## TASK REQUIREMENTS
What follows is a set of records; give them all back exactly.
+++ SUPPLIED ENTRIES
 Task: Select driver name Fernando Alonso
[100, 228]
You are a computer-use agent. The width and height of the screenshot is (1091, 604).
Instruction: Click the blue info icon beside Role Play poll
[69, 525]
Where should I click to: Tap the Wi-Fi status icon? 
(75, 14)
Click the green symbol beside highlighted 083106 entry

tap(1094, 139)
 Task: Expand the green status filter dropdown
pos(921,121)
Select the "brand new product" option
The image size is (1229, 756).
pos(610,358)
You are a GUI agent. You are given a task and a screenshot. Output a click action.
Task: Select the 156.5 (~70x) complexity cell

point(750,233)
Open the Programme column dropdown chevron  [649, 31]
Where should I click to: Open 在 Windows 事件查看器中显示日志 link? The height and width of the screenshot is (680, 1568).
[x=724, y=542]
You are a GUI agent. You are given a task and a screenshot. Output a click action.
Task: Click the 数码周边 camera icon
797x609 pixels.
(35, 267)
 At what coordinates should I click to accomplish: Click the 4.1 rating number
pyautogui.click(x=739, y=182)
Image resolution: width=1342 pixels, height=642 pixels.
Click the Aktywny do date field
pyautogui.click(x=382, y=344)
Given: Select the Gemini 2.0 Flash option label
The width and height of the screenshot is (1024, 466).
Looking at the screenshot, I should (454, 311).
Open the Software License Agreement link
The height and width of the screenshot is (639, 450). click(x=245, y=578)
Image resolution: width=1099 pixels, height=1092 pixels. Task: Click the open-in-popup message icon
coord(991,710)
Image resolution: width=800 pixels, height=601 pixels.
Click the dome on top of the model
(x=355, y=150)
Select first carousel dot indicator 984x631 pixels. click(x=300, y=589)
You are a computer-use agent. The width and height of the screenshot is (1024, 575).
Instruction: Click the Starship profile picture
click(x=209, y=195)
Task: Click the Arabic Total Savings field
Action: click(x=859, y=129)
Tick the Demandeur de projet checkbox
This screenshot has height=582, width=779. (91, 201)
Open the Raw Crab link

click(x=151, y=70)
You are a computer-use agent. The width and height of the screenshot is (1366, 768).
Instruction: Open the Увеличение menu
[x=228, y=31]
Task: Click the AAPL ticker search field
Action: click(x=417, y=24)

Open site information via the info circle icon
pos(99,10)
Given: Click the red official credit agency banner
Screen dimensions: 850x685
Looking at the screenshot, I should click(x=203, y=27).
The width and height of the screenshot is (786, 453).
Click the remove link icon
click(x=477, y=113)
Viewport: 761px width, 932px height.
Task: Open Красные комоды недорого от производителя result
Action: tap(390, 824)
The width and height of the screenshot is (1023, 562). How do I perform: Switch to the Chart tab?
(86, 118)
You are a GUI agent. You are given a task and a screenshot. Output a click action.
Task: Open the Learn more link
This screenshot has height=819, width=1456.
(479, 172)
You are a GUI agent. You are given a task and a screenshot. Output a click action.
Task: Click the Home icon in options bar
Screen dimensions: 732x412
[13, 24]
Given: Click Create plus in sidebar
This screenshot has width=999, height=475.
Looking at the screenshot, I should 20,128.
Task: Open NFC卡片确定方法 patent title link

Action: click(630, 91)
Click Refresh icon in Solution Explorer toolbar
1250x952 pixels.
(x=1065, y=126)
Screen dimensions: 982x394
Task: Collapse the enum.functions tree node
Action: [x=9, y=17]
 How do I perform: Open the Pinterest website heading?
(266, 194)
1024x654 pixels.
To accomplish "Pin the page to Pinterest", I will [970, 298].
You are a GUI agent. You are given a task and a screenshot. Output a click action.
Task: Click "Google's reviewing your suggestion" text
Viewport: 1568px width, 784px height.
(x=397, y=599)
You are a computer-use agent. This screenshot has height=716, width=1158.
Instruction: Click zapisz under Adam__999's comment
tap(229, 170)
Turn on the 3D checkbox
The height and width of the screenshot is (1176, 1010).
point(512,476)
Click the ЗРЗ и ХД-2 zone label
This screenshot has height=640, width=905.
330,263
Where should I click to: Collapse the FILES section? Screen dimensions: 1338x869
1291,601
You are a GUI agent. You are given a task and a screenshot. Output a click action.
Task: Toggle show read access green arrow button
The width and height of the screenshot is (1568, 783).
++++++
## TASK SOLUTION
 Task: Select driver name Fernando Alonso
[100, 228]
You are a computer-use agent. The width and height of the screenshot is (1091, 604).
Instruction: Click the blue info icon beside Role Play poll
[69, 525]
Where should I click to: Tap the Wi-Fi status icon? 
(75, 14)
Click the green symbol beside highlighted 083106 entry

tap(1094, 139)
 Task: Expand the green status filter dropdown
pos(921,121)
Select the "brand new product" option
The image size is (1229, 756).
pos(610,358)
You are a GUI agent. You are given a task and a screenshot. Output a click action.
Task: Select the 156.5 (~70x) complexity cell

point(750,233)
Open the Programme column dropdown chevron  [649, 31]
Where should I click to: Open 在 Windows 事件查看器中显示日志 link? The height and width of the screenshot is (680, 1568).
[x=724, y=542]
You are a GUI agent. You are given a task and a screenshot. Output a click action.
Task: Click the 数码周边 camera icon
797x609 pixels.
(35, 267)
 At what coordinates should I click to accomplish: Click the 4.1 rating number
pyautogui.click(x=739, y=182)
Image resolution: width=1342 pixels, height=642 pixels.
Click the Aktywny do date field
pyautogui.click(x=382, y=344)
Given: Select the Gemini 2.0 Flash option label
The width and height of the screenshot is (1024, 466).
Looking at the screenshot, I should (454, 311).
Open the Software License Agreement link
The height and width of the screenshot is (639, 450). click(x=245, y=578)
Image resolution: width=1099 pixels, height=1092 pixels. Task: Click the open-in-popup message icon
coord(991,710)
Image resolution: width=800 pixels, height=601 pixels.
Click the dome on top of the model
(x=355, y=150)
Select first carousel dot indicator 984x631 pixels. click(x=300, y=589)
You are a computer-use agent. The width and height of the screenshot is (1024, 575).
Instruction: Click the Starship profile picture
click(x=209, y=195)
Task: Click the Arabic Total Savings field
Action: click(x=859, y=129)
Tick the Demandeur de projet checkbox
This screenshot has height=582, width=779. (91, 201)
Open the Raw Crab link

click(x=151, y=70)
You are a computer-use agent. The width and height of the screenshot is (1366, 768).
Instruction: Open the Увеличение menu
[x=228, y=31]
Task: Click the AAPL ticker search field
Action: click(x=417, y=24)

Open site information via the info circle icon
pos(99,10)
Given: Click the red official credit agency banner
Screen dimensions: 850x685
Looking at the screenshot, I should click(x=203, y=27).
The width and height of the screenshot is (786, 453).
Click the remove link icon
click(x=477, y=113)
Viewport: 761px width, 932px height.
Task: Open Красные комоды недорого от производителя result
Action: tap(390, 824)
The width and height of the screenshot is (1023, 562). How do I perform: Switch to the Chart tab?
(86, 118)
You are a GUI agent. You are given a task and a screenshot. Output a click action.
Task: Open the Learn more link
This screenshot has height=819, width=1456.
(479, 172)
You are a GUI agent. You are given a task and a screenshot. Output a click action.
Task: Click the Home icon in options bar
Screen dimensions: 732x412
[13, 24]
Given: Click Create plus in sidebar
This screenshot has width=999, height=475.
Looking at the screenshot, I should 20,128.
Task: Open NFC卡片确定方法 patent title link

Action: click(630, 91)
Click Refresh icon in Solution Explorer toolbar
1250x952 pixels.
(x=1065, y=126)
Screen dimensions: 982x394
Task: Collapse the enum.functions tree node
Action: [x=9, y=17]
 How do I perform: Open the Pinterest website heading?
(266, 194)
1024x654 pixels.
To accomplish "Pin the page to Pinterest", I will [970, 298].
You are a GUI agent. You are given a task and a screenshot. Output a click action.
Task: Click "Google's reviewing your suggestion" text
Viewport: 1568px width, 784px height.
(x=397, y=599)
You are a computer-use agent. This screenshot has height=716, width=1158.
Instruction: Click zapisz under Adam__999's comment
tap(229, 170)
Turn on the 3D checkbox
The height and width of the screenshot is (1176, 1010).
point(512,476)
Click the ЗРЗ и ХД-2 zone label
This screenshot has height=640, width=905.
330,263
Where should I click to: Collapse the FILES section? Screen dimensions: 1338x869
1291,601
You are a GUI agent. You are given a task and a screenshot. Output a click action.
Task: Toggle show read access green arrow button
The width and height of the screenshot is (1568, 783).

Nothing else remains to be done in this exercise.